> [WHAT YOU SHOULD DO]
Copy out the lines of the records below, and only those lines, from the one with "Given: Click the" through the one with "Click the green DALSearch head logo", exactly as they appear.

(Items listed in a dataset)
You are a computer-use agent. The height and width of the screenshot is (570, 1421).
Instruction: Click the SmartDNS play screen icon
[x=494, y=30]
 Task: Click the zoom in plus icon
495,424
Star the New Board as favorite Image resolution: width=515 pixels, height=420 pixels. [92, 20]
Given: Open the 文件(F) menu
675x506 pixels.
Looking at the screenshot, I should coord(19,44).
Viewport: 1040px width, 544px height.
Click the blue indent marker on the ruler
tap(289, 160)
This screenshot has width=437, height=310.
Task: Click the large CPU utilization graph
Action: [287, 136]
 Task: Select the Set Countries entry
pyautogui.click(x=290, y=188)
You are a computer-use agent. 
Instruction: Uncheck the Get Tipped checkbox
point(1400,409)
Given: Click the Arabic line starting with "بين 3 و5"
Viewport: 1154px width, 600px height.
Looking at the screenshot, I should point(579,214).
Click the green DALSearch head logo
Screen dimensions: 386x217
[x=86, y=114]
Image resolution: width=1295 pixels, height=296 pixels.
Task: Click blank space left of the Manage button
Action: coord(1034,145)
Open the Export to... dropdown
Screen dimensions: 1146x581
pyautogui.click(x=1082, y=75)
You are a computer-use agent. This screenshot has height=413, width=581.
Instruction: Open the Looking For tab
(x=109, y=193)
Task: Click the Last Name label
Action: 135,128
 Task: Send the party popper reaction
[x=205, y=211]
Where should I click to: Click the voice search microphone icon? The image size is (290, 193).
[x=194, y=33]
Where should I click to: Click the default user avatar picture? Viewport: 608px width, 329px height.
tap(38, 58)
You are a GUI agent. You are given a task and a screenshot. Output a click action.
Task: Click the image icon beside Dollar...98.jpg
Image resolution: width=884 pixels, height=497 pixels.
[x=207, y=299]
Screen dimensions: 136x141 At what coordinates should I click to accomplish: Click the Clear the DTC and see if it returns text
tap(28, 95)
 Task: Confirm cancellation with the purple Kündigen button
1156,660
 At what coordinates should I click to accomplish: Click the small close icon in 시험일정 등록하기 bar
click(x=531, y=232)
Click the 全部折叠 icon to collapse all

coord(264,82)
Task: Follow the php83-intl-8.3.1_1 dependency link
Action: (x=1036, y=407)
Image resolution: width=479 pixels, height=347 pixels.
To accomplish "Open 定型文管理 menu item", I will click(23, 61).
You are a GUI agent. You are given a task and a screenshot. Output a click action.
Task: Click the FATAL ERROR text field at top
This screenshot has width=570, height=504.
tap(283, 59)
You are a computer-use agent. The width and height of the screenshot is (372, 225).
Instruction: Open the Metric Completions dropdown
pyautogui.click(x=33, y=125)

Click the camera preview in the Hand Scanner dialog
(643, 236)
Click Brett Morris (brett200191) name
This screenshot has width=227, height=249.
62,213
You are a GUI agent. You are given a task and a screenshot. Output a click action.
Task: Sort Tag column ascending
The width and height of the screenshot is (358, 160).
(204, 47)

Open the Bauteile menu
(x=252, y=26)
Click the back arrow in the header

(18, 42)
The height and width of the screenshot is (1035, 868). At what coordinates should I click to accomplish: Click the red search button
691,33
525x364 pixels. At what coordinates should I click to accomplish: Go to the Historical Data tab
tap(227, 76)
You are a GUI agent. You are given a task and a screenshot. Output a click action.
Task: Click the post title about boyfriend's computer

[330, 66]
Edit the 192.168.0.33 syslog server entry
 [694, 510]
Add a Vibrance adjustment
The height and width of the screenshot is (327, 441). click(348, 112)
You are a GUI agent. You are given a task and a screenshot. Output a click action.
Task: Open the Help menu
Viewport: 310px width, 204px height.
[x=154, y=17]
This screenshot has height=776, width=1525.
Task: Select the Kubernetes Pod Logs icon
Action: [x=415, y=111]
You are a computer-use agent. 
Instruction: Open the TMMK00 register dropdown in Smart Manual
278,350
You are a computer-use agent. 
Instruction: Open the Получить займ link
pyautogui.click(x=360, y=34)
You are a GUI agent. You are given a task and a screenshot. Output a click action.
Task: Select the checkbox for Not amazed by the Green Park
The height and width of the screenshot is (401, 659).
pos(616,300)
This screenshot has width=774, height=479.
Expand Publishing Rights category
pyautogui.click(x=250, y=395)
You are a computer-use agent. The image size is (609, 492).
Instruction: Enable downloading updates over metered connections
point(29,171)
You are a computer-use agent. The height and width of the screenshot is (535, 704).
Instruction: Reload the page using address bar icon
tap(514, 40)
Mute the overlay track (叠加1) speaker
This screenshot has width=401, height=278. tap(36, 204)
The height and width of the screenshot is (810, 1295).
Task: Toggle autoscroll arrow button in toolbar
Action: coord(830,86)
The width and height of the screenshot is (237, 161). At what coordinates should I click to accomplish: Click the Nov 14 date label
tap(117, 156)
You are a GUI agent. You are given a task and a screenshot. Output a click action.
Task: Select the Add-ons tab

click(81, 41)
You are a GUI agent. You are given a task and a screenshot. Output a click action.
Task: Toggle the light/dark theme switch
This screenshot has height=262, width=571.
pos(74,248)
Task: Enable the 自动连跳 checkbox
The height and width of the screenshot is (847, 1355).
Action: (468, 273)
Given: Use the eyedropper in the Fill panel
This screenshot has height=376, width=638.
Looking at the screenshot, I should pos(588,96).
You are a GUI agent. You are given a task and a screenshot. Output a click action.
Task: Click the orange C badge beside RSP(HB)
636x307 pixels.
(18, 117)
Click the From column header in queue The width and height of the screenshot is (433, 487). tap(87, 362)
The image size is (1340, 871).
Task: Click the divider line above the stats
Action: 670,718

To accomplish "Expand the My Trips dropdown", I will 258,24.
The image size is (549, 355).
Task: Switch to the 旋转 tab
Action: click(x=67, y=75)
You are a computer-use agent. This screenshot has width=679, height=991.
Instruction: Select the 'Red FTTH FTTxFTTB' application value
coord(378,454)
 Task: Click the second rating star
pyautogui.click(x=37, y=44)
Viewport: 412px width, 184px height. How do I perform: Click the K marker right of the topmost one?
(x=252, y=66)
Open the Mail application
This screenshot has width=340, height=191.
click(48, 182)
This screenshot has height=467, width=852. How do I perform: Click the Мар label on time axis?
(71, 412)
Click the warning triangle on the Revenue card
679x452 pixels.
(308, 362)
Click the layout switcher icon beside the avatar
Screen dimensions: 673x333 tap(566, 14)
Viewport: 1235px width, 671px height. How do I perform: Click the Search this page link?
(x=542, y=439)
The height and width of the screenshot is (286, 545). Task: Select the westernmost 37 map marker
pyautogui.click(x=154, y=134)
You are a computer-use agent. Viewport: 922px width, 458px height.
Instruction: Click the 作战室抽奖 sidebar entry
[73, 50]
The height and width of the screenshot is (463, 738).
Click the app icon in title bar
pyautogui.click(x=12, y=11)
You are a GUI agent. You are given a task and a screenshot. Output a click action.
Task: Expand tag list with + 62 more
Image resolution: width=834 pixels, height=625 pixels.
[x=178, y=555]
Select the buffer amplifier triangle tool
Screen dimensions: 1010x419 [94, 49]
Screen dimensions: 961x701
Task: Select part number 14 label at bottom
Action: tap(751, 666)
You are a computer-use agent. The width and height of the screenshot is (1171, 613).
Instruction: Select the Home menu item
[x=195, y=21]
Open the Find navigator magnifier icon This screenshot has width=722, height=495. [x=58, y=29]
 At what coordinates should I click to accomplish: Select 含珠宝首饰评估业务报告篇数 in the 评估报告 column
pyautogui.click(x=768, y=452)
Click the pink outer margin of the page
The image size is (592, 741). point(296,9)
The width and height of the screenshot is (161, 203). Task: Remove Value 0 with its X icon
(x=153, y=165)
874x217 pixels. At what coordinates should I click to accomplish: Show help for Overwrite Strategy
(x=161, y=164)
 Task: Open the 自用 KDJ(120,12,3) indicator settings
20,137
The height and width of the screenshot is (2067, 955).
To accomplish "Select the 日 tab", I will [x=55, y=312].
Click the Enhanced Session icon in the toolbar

> [YOUR RESPONSE]
Given: Click the Arabic line starting with "بين 3 و5"
Viewport: 1154px width, 600px height.
Looking at the screenshot, I should point(579,214).
Click the green DALSearch head logo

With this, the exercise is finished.